• [Task statement]: Go through the listing and return every line with "beside" in it.

• [Records for processing]:
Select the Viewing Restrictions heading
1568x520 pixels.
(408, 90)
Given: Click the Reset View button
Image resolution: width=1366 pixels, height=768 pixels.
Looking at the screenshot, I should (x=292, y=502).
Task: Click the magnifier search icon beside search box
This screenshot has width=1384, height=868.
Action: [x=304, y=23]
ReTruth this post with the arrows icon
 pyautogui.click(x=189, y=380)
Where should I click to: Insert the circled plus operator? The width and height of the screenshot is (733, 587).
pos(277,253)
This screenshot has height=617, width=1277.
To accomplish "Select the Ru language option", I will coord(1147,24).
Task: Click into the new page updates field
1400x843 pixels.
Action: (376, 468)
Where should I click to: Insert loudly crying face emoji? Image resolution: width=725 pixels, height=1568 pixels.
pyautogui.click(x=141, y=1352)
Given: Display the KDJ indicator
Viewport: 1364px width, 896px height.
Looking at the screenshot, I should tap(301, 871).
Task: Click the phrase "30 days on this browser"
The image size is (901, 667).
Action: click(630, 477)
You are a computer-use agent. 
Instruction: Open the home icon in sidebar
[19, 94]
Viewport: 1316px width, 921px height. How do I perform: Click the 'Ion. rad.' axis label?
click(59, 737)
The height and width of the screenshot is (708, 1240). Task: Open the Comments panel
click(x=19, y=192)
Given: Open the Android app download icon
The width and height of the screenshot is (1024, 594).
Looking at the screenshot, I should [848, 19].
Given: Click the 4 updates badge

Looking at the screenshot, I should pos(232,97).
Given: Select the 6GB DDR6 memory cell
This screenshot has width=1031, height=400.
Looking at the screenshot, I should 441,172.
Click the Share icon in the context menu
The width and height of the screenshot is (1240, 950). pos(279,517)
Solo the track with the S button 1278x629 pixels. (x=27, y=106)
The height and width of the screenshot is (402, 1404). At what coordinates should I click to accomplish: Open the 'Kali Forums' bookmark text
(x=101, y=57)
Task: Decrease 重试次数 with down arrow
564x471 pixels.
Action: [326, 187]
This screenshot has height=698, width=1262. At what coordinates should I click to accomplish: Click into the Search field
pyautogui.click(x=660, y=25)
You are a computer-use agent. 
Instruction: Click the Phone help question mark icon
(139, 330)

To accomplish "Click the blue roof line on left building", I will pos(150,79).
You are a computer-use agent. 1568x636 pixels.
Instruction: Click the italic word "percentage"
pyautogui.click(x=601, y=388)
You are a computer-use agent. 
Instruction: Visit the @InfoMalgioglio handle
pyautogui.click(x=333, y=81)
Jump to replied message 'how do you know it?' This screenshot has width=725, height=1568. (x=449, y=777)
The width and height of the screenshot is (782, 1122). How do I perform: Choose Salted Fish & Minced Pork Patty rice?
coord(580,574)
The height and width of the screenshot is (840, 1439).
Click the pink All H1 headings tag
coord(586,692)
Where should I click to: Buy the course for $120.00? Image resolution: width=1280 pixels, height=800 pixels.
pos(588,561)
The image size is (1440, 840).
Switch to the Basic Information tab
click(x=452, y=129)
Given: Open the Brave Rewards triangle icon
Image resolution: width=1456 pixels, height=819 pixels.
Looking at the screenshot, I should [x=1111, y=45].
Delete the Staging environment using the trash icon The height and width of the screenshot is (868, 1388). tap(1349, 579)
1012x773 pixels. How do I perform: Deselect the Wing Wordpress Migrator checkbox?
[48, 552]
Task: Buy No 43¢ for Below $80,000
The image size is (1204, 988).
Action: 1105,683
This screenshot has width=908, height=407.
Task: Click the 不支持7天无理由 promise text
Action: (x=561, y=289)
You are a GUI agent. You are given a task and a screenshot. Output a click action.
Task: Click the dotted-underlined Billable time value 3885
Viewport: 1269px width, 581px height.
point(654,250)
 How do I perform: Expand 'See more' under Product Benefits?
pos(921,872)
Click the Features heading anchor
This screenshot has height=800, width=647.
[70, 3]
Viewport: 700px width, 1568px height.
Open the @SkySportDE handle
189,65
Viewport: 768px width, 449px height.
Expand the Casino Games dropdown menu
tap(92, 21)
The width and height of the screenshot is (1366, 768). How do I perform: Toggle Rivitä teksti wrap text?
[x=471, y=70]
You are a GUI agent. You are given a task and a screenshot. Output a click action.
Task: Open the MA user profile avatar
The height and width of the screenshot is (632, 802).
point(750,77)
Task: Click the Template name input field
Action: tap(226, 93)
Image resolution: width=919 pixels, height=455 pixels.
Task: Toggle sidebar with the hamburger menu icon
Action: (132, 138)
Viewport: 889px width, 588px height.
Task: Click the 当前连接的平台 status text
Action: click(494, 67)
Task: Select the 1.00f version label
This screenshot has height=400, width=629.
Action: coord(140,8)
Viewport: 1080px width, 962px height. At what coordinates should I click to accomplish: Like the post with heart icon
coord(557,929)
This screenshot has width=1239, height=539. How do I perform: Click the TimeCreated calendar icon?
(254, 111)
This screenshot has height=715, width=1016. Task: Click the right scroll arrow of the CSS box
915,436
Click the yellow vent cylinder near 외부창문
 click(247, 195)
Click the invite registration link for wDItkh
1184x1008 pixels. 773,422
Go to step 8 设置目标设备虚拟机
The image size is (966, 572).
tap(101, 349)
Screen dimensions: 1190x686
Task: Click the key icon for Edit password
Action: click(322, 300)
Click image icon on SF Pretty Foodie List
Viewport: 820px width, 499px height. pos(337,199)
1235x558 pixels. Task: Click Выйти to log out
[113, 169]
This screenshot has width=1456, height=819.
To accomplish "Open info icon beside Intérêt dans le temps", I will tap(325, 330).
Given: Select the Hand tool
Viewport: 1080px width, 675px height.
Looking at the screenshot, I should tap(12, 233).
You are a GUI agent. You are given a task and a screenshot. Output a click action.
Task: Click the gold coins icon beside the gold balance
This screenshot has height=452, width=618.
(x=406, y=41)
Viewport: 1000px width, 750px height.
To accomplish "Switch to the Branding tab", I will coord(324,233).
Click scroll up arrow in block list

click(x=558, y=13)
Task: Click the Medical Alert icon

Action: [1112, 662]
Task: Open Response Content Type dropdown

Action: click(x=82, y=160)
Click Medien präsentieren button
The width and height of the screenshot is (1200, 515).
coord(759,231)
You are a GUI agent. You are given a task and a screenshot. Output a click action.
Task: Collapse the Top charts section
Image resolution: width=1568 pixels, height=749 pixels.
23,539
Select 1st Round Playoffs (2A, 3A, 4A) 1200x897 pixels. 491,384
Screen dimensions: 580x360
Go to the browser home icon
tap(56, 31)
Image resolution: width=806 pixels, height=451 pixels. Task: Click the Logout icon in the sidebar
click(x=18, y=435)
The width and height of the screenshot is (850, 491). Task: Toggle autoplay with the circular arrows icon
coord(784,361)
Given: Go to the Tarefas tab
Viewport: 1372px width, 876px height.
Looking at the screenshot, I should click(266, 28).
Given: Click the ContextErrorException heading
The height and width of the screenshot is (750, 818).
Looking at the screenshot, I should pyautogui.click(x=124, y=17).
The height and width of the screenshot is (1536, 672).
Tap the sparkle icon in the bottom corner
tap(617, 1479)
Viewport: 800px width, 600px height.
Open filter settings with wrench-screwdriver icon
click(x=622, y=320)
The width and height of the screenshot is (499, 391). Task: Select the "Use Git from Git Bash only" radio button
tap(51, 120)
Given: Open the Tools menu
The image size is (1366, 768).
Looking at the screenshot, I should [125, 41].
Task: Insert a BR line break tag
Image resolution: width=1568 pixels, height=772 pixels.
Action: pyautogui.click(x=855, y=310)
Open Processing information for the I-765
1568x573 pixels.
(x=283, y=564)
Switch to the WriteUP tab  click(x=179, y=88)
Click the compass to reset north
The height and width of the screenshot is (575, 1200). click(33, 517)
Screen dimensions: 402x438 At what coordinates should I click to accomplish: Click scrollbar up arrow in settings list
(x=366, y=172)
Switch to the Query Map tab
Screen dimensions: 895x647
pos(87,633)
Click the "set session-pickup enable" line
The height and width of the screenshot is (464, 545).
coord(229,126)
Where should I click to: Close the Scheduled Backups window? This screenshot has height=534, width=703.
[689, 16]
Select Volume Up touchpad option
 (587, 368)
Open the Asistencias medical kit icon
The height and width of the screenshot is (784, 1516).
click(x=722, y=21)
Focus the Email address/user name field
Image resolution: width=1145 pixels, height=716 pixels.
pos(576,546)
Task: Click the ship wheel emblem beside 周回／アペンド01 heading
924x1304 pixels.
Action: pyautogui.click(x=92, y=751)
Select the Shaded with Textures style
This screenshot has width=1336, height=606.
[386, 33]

• [Output]:
Task: Click the magnifier search icon beside search box
To accomplish "Open info icon beside Intérêt dans le temps", I will tap(325, 330).
Task: Click the gold coins icon beside the gold balance
Task: Click the ship wheel emblem beside 周回／アペンド01 heading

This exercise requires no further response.